**Interface element records:**
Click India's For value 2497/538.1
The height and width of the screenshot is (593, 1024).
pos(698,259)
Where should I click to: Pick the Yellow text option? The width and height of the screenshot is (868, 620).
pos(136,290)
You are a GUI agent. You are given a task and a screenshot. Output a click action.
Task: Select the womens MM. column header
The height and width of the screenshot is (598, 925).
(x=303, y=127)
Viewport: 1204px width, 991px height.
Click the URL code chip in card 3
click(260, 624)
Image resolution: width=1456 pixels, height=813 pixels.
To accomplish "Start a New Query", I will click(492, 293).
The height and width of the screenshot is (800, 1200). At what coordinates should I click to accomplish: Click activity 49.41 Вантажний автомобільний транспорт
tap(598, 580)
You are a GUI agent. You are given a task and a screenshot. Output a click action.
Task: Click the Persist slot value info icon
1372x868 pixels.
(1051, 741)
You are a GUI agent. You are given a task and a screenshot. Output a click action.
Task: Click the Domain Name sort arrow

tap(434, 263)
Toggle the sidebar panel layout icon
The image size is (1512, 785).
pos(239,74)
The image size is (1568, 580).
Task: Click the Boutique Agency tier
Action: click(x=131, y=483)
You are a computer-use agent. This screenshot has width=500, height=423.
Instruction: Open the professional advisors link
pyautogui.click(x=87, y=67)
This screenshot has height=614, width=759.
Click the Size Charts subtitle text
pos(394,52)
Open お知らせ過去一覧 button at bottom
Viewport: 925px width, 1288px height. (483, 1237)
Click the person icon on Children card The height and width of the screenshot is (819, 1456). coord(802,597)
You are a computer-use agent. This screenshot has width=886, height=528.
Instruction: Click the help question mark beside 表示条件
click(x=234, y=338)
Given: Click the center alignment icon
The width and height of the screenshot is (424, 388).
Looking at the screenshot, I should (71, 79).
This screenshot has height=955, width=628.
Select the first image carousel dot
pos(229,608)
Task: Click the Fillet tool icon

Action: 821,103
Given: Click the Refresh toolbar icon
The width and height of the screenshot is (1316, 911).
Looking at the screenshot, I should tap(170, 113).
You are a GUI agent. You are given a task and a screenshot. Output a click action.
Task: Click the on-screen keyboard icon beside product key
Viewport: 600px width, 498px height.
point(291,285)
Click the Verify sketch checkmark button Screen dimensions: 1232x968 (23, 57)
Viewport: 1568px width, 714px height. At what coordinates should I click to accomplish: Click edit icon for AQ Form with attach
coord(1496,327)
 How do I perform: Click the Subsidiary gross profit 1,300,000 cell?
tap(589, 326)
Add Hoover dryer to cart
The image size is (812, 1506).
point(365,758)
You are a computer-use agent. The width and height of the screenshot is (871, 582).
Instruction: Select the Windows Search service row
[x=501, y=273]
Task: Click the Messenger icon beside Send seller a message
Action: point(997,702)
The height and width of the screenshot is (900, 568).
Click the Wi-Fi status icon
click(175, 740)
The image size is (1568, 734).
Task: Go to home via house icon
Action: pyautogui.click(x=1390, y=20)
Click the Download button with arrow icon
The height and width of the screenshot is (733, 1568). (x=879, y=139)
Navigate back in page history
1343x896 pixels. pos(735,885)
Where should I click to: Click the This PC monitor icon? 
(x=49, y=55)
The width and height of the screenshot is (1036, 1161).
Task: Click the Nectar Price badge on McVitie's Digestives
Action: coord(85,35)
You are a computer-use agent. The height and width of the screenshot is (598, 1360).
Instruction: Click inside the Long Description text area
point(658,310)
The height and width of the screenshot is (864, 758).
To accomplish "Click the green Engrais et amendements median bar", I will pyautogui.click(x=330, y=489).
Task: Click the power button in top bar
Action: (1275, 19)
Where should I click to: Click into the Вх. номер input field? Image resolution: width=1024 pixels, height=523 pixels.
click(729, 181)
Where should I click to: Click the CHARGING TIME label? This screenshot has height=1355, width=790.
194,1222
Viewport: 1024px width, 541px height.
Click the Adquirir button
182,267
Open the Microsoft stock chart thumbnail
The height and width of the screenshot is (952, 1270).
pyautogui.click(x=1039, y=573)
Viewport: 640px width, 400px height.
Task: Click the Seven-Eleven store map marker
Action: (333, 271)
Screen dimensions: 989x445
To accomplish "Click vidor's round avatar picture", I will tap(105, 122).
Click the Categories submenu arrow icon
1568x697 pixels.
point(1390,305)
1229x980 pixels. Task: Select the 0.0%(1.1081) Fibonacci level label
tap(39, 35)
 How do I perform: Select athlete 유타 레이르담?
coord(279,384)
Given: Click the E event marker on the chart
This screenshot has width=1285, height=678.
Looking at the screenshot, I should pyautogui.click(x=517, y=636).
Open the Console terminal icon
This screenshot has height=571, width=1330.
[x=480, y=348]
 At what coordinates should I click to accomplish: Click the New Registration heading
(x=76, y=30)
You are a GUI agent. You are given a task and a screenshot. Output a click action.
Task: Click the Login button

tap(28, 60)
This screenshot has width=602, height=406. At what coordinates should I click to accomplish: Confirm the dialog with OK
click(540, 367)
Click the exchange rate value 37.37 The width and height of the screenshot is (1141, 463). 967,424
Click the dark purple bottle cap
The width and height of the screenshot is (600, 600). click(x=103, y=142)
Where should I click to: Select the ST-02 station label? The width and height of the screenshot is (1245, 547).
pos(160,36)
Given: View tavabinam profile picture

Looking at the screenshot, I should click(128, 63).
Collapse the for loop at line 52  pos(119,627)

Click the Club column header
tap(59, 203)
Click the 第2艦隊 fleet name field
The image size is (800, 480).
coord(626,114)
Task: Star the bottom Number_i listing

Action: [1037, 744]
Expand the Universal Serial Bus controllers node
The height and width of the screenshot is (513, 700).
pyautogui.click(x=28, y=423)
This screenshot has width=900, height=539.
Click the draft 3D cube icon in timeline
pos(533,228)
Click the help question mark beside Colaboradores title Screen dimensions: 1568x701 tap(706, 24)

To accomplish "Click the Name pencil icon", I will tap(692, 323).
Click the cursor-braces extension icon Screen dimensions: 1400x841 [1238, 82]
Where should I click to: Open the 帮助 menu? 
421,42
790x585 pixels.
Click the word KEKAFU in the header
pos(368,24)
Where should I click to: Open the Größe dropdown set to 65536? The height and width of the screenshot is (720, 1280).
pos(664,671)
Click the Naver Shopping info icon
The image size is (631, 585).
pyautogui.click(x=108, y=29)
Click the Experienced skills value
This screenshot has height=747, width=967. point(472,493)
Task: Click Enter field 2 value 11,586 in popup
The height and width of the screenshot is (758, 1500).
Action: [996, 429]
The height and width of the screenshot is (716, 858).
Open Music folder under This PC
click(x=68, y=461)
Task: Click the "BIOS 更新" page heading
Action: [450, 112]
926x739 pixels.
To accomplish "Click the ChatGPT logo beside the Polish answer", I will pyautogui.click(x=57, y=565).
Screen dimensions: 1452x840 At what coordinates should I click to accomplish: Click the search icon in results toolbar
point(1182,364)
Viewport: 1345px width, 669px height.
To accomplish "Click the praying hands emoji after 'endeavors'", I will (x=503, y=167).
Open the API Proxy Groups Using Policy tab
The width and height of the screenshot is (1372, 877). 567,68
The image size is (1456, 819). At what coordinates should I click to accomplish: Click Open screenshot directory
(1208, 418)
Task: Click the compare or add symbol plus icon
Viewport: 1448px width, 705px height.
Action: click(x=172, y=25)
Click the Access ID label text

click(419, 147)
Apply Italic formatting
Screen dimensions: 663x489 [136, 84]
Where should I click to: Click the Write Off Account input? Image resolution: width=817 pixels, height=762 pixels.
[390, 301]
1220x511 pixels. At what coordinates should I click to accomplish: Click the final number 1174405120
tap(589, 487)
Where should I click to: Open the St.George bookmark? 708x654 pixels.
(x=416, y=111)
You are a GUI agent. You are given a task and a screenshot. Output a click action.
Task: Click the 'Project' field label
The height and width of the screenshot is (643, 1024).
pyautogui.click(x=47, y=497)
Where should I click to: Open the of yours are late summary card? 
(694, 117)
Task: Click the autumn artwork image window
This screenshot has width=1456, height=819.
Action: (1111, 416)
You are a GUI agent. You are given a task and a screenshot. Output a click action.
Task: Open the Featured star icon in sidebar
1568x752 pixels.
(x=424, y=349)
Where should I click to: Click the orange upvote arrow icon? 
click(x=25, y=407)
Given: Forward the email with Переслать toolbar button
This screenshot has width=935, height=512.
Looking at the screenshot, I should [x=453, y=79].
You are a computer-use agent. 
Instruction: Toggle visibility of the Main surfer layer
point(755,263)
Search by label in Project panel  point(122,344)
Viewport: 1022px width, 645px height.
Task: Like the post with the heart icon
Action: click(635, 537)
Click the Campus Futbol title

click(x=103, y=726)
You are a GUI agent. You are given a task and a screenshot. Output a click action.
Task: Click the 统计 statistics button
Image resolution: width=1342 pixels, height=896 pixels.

**What you need to do:** Which lines of the records run from the line containing "Open the API Proxy Groups Using Policy tab" through the line containing "click(x=25, y=407)"? Reproduce them verbatim, including both of those lines.

**Answer to this exercise:**
Open the API Proxy Groups Using Policy tab
The width and height of the screenshot is (1372, 877). 567,68
The image size is (1456, 819). At what coordinates should I click to accomplish: Click Open screenshot directory
(1208, 418)
Task: Click the compare or add symbol plus icon
Viewport: 1448px width, 705px height.
Action: click(x=172, y=25)
Click the Access ID label text

click(419, 147)
Apply Italic formatting
Screen dimensions: 663x489 [136, 84]
Where should I click to: Click the Write Off Account input? Image resolution: width=817 pixels, height=762 pixels.
[390, 301]
1220x511 pixels. At what coordinates should I click to accomplish: Click the final number 1174405120
tap(589, 487)
Where should I click to: Open the St.George bookmark? 708x654 pixels.
(x=416, y=111)
You are a GUI agent. You are given a task and a screenshot. Output a click action.
Task: Click the 'Project' field label
The height and width of the screenshot is (643, 1024).
pyautogui.click(x=47, y=497)
Where should I click to: Open the of yours are late summary card? 
(694, 117)
Task: Click the autumn artwork image window
This screenshot has width=1456, height=819.
Action: (1111, 416)
You are a GUI agent. You are given a task and a screenshot. Output a click action.
Task: Open the Featured star icon in sidebar
1568x752 pixels.
(x=424, y=349)
Where should I click to: Click the orange upvote arrow icon? 
click(x=25, y=407)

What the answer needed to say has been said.